--- DOCUMENT SEGMENT ---
Segment Open

According to Popular Science, teaching kids to play chess, even if you don’t know how to play, is beneficial to them on many levels. Below are five benefits of teaching kids to play chess.
According Mike Klein, International Chess Federation Master, and Chief Chess Officer for educational chess learning website ChessKid.com, learning to play the game has many cognitive benefits in addition to teaching other useful life skills such as critical thinking, resilience, perseverance, risk analysis, independence, and how to own up to and learn from mistakes. Beyond that, the game is just simply fun.
Here are additional reasons according to woochess.com, that you and your child should learn how to play chess together!
1. Learning to play chess actually grows dentrites.
Dendrites of the brain are tree-like branches that conducts signals from other neural cells into the neurons they are attached to. Learning chess, at a young age, causes those dendrites to grow, without stopping. If learning chess is a continuous activity, the growth of many dendrites will continue as well.
2. Chess play raises children’s IQ’s.

Segment Closed

--- MATERIAL PROVIDED ---
Segment Open

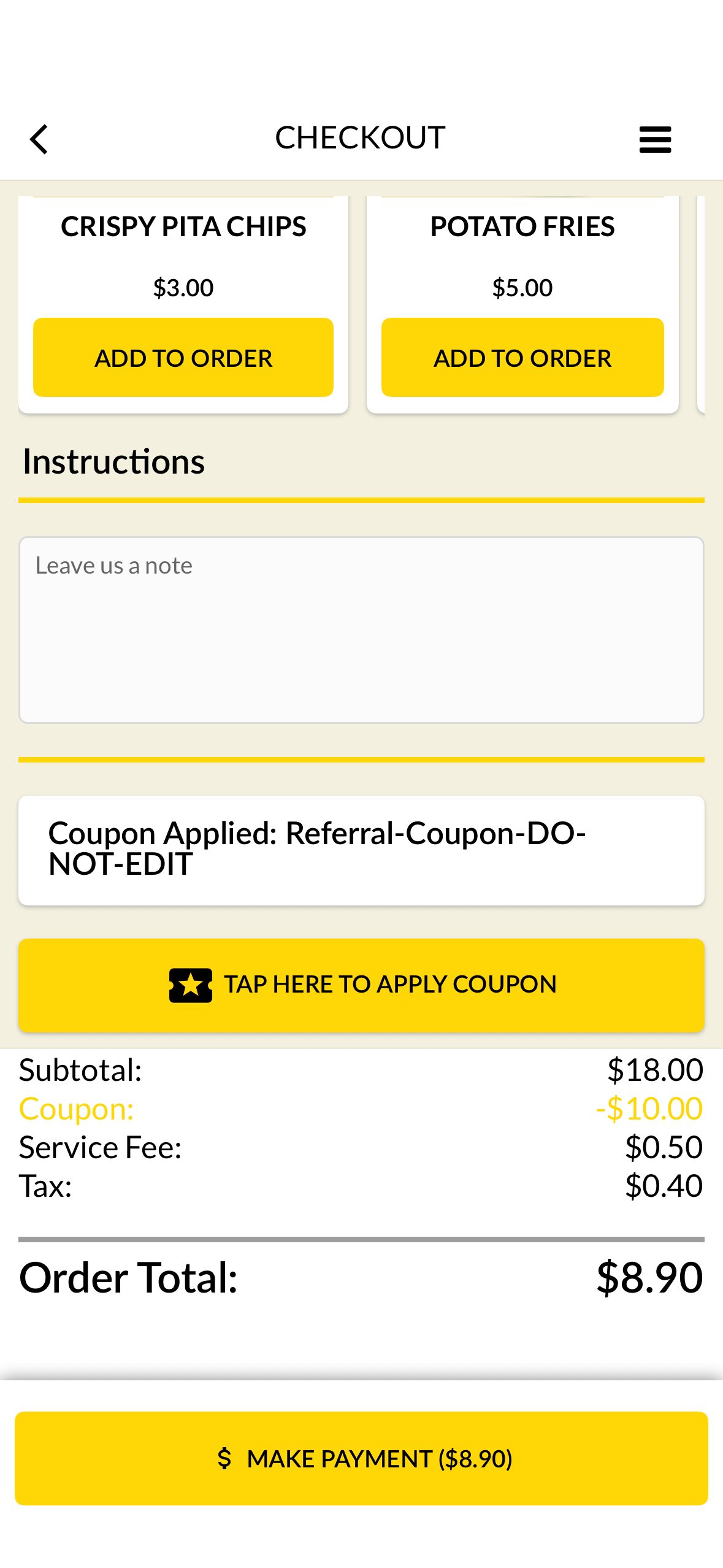This screenshot has width=723, height=1568.
Task: Tap the $8.90 order total amount
Action: [649, 1278]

Segment Closed

--- ACTION ITEM A ---
In the text on teaching kids chess, which two titles does Mike Klein hold?
--- ACTION ITEM B ---
Continue the text on teaching kids chess from the point where it stops.

--- WRITTEN RESPONSE A ---
International Chess Federation Master and Chief Chess Officer for ChessKid.com.

--- WRITTEN RESPONSE B ---
Chess is definitely the game which will help raise your kid’s IQ and it’s not a surprise. Smart people play chess. Knowing how and where to move the pieces in itself is challenging. This activity will challenge the brain and help to raise intelligence. If you want your kiddo to shine, the chess board awaits. One day, they may be just as good as Tani Adewumi.
3. Playing chess increases problem solving skills.
As a parent it is necessary to teach children stellar problem solving skills. Chess is a great way to help. When you are in check, sometimes you have to analyze and “solve the problem” not to lose the game. Checkmate is one word that no one wants to hear. Figuring out the right solution will unquestionably help you avoid that!
4. It exercises both sides of the brain.
A German study showed that when chess experts were given chess position and geometric shapes to identify, researchers expected to find the players’ left brain being more active, but the surprising thing happened when they saw that the right hemisphere of the brain was equally active as the left one. When the experts play chess they use their both sides of the brain.
When your child learns the rules and techniques to master the board, they are exercising and developing not one side of their brain, but both!
5. Chess develops and improves concentration and focus
During a chess match, the opponent won’t tell which piece they have moved; therefore, your child should be focused on the game, paying attention to every single detail, and contemplating their next move, if not two or three aheaed. Chess is the perfect way to develop and improve your kid’s concentration. This is a skill that they can use and continue to develop for a lifetime.